Continue to Promote the Development of Lung Cancer Medicine

The launch of almonertinib alleviates the difficult problem of drug accessibility after drug resistance in the treatment of advanced lung cancer. At the launch meeting, Granny Liu, a patient with advanced lung cancer who has been fighting cancer for 7 years, shared her "anti-cancer path". Granny Liu was diagnosed with advanced lung cancer in 2013. After the disease progressed in 2015, she was discovered with drug-resistant T790M mutation, but she had no option but to receive chemotherapy after missing the clinical trials of 3rd-generation EGFR-TKI abroad.
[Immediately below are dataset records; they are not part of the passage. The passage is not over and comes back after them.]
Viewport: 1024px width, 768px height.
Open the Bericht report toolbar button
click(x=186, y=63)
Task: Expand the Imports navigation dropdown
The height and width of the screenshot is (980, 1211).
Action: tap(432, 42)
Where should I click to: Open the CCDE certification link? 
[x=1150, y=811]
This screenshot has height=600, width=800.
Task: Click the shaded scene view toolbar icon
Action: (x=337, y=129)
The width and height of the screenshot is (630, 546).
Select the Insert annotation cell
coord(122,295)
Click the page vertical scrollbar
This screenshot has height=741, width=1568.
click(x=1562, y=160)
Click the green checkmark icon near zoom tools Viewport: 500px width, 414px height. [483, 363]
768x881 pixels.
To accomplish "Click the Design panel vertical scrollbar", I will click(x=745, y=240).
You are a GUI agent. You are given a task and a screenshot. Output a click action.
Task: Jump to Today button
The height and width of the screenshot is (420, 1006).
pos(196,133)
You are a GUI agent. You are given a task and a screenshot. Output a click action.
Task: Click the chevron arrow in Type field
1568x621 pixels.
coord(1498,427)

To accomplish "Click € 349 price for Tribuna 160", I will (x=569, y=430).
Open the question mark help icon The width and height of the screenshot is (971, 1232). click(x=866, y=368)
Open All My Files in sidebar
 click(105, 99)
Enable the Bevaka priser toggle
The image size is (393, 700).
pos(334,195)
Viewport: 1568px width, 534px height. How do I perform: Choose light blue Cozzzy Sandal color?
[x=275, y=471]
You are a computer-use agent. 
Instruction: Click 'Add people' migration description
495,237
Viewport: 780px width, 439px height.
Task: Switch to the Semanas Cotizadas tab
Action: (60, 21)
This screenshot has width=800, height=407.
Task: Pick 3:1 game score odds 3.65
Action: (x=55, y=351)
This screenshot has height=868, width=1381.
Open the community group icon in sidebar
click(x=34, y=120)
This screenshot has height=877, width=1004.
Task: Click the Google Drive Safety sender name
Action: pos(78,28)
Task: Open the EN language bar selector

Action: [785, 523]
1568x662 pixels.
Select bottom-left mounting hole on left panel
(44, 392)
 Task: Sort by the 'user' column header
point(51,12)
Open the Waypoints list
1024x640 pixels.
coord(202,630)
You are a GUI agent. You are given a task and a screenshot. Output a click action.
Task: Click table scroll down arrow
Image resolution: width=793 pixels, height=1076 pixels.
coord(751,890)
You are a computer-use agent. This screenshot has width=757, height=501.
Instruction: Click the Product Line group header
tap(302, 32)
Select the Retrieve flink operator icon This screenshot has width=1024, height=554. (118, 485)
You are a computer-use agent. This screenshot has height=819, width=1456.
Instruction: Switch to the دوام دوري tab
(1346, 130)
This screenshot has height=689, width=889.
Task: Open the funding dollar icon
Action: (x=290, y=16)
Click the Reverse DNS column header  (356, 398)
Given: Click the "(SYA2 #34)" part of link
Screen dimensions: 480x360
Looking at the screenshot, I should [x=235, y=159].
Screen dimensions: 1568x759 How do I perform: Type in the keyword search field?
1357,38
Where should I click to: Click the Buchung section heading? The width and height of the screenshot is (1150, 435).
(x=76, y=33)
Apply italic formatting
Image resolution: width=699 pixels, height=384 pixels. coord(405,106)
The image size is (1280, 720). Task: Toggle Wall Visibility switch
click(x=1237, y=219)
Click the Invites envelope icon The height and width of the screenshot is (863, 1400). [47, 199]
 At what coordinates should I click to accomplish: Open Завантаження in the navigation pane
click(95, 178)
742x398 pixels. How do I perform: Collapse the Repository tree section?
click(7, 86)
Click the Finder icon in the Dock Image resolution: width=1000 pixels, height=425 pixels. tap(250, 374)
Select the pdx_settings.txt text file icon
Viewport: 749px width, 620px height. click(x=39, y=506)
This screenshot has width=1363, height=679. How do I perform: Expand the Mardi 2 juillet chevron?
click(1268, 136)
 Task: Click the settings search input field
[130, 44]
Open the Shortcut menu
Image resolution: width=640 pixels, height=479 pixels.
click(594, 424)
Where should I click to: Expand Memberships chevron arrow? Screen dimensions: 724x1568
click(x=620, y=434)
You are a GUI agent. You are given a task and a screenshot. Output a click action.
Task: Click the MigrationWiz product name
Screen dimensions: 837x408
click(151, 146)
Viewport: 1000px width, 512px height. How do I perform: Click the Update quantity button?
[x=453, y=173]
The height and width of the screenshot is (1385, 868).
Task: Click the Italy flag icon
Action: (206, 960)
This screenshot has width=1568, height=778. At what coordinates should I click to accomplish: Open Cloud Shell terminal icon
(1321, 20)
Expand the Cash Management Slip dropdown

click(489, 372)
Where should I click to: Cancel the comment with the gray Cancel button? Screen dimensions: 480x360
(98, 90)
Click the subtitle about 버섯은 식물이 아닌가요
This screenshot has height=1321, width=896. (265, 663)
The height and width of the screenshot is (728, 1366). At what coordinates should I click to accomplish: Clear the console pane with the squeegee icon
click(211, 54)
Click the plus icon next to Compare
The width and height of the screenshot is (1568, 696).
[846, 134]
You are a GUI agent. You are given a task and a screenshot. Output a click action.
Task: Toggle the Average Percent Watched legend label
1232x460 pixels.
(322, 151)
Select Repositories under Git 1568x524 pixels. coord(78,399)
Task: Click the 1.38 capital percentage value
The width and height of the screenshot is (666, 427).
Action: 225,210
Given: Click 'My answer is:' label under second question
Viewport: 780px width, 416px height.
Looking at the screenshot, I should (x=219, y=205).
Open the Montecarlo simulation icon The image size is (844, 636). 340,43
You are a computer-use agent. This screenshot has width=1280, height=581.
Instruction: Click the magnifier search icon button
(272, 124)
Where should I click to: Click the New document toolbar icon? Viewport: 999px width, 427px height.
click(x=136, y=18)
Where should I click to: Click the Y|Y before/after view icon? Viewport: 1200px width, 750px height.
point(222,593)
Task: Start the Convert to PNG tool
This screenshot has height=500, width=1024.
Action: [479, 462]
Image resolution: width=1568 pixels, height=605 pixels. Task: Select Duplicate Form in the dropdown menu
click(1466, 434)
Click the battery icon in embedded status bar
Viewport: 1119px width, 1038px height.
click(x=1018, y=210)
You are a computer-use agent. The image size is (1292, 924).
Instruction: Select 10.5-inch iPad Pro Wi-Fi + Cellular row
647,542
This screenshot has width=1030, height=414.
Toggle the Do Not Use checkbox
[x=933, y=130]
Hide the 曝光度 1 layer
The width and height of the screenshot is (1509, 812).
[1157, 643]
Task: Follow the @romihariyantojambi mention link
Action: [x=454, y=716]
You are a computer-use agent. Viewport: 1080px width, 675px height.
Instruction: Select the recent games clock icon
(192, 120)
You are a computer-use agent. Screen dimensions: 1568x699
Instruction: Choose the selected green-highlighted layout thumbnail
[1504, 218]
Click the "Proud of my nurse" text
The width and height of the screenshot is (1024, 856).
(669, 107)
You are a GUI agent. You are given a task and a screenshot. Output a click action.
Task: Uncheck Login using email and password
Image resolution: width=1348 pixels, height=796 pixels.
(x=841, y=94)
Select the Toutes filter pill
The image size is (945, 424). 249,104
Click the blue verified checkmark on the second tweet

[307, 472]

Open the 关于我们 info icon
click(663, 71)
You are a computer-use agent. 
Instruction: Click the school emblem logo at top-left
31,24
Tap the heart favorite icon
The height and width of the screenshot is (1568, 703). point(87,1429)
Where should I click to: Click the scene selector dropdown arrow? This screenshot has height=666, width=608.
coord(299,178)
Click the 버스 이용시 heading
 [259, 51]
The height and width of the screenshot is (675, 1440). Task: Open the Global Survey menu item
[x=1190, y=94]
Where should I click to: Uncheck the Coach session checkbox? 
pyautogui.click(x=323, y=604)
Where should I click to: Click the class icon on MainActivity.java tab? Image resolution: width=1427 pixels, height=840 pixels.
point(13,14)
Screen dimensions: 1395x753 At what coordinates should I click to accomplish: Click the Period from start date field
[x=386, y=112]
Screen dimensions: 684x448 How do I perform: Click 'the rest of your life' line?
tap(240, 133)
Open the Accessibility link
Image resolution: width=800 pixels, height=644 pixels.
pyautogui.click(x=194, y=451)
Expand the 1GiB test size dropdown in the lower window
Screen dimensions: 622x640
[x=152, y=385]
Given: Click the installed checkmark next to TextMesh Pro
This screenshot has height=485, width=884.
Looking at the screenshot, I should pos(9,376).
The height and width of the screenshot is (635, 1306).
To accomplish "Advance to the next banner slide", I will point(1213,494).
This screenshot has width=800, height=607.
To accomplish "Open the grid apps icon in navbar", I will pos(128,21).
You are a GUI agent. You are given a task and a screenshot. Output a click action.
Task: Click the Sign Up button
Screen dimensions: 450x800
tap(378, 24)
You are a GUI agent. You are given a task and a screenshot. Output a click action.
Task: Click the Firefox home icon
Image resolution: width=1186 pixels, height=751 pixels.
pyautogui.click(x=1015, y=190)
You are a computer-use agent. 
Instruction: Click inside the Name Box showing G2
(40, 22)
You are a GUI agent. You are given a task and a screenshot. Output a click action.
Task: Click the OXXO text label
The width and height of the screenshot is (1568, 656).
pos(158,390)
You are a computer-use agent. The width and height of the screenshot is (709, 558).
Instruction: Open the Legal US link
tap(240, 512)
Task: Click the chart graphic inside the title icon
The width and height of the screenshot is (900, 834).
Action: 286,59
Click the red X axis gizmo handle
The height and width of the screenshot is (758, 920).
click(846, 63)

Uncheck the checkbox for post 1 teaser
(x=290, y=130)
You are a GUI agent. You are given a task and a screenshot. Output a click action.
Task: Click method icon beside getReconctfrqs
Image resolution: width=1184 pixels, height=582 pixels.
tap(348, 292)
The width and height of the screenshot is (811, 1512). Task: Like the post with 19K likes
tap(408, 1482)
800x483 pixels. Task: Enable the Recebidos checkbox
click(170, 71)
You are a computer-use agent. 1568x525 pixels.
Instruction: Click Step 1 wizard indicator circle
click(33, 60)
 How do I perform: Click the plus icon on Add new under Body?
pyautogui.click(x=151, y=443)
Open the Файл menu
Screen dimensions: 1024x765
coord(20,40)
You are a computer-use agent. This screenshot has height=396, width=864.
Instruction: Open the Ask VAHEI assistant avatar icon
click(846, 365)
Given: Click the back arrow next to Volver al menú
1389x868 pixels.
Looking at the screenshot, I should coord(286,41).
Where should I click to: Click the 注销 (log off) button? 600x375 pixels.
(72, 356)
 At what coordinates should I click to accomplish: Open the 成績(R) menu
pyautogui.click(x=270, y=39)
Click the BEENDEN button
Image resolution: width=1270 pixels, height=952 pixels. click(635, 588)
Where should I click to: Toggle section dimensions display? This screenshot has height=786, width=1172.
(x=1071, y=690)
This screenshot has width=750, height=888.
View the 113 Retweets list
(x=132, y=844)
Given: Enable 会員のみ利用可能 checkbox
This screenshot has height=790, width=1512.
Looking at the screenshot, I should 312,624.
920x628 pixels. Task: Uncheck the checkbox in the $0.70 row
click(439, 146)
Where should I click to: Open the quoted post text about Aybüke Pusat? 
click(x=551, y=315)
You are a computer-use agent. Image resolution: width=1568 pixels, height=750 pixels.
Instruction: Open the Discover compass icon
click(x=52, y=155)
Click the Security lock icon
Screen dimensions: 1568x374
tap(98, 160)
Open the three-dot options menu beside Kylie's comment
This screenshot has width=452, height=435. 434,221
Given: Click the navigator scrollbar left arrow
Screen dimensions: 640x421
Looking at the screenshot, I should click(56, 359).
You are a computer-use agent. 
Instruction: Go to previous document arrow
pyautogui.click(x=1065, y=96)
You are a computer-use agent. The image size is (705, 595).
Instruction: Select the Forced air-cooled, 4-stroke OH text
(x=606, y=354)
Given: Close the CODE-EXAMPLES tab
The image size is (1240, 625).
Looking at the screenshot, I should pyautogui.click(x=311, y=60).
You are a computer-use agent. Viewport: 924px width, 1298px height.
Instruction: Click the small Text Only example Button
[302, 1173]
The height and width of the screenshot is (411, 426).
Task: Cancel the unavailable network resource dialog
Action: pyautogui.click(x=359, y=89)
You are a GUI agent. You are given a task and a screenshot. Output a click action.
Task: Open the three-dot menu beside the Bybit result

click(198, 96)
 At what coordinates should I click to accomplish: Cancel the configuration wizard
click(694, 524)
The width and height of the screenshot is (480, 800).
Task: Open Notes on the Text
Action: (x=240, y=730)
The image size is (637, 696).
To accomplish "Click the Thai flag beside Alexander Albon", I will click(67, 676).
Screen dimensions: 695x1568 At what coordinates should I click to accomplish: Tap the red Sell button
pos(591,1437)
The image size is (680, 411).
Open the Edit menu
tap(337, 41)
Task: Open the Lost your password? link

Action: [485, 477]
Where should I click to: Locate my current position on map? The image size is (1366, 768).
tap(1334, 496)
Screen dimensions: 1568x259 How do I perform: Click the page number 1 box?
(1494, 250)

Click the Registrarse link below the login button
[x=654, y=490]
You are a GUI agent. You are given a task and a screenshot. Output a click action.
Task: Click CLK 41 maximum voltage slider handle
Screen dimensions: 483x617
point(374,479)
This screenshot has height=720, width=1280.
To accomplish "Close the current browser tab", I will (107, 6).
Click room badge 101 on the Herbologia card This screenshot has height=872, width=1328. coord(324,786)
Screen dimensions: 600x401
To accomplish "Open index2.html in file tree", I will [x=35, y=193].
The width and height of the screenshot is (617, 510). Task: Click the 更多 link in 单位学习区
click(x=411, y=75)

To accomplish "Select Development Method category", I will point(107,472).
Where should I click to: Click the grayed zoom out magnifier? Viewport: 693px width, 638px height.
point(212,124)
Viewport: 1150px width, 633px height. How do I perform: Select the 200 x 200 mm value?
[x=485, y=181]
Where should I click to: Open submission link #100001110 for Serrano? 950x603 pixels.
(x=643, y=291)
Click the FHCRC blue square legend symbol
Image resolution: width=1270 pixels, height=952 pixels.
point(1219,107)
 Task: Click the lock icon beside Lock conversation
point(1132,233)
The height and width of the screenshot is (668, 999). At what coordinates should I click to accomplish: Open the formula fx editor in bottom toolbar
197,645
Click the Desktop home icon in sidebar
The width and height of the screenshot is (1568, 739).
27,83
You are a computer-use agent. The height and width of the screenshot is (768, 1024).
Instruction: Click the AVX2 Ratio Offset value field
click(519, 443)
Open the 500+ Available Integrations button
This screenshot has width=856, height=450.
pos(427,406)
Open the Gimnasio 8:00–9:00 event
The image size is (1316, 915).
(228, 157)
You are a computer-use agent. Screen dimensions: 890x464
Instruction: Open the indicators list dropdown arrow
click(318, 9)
Due to drug accessibility, Granny Liu has not been able to receive the 3rd-generation EGFR-TKI therapy until the end of 2017 when the recruitment for the first clinical trial of almonertinib began. She participated in the trial. After one month of medication, her tumor was effectively controlled and significantly reduced. It has been two and a half years since then, and the disease is still under control. Granny Liu said that almonertinib rekindled her passion for life.

In order to benefit more patients, Huilan Public Foundation and Hansoh Pharma co-sponsored the "Huilan Public Welfare - Hansoh Pharma Lung Cancer Precision Medicine Research Fund", which is earmarked to fund research in the field of lung cancer precision medicine. The fund is an effective practice of Hansoh Pharma in assisting the development of lung cancer medicine in China, aiming to encourage scientific research innovation, to explore the best practices of 3rd-generation EGFR-TKI, to improve the clinical research capability of lung cancer specialists, and to promote the improvement of medical level and national health level in China.

 

Lyu Aifeng, President of Hansoh Pharma, noted that the successful launch of AMEILE could not be possible without the efforts of the company's R&D team, the support and cooperation of clinical experts, and the support of the state. In the future, Hansoh Pharma will accelerate the pace of scientific and technological innovation, continue to introduce more, newer and better innovative drugs, and contribute China's innovation strength to improve the health and life quality of patients in China and even in the world, striving to fulfill its corporate mission to “create excellence in pharmaceuticals, enhance innovation in China”.